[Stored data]
━━━━━━━━

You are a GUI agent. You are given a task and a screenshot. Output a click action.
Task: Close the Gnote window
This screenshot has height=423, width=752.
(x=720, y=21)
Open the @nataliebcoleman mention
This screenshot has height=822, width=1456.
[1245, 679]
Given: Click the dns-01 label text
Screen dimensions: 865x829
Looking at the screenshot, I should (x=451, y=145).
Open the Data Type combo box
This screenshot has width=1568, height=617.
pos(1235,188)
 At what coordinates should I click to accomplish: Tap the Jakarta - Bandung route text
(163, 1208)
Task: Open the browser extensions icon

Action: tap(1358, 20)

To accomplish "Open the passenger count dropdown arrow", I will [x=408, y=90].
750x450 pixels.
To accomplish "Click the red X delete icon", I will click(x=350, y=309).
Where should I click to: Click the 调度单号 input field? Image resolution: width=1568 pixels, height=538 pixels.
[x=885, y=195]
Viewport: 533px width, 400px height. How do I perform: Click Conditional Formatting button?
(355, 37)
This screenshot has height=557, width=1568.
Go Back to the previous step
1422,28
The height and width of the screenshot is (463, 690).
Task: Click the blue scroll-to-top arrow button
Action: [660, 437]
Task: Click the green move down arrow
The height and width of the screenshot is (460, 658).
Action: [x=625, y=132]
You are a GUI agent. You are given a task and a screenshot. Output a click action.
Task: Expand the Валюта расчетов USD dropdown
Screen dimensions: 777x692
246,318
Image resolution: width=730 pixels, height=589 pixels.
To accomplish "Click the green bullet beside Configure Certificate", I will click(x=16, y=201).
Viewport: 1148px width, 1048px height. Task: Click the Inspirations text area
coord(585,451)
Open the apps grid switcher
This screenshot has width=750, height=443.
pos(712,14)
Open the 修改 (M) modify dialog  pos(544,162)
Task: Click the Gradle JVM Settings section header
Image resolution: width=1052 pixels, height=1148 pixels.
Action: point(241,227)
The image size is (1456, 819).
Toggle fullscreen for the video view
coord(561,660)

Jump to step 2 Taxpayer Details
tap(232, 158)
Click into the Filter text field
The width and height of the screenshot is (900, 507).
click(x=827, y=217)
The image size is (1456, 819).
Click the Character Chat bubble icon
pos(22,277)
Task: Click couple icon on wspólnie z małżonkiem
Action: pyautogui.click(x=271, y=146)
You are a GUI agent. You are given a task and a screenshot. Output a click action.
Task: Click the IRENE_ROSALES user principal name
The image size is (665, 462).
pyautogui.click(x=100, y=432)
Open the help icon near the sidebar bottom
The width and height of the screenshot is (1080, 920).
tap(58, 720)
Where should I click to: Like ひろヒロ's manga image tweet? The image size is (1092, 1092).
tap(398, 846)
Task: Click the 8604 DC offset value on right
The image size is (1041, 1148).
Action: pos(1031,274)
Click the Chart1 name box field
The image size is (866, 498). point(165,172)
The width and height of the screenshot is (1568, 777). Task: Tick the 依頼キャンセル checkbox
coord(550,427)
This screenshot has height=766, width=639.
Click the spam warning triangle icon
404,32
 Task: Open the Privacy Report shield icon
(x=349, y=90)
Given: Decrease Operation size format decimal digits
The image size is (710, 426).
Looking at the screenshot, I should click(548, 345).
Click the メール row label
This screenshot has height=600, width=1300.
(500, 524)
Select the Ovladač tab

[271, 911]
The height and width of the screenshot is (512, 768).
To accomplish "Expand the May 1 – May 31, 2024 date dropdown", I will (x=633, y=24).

━━━━━━━━

The task. From the records above, pull every line that carries the word "Expand".

Solution.
Task: Expand the Валюта расчетов USD dropdown
To accomplish "Expand the May 1 – May 31, 2024 date dropdown", I will (x=633, y=24).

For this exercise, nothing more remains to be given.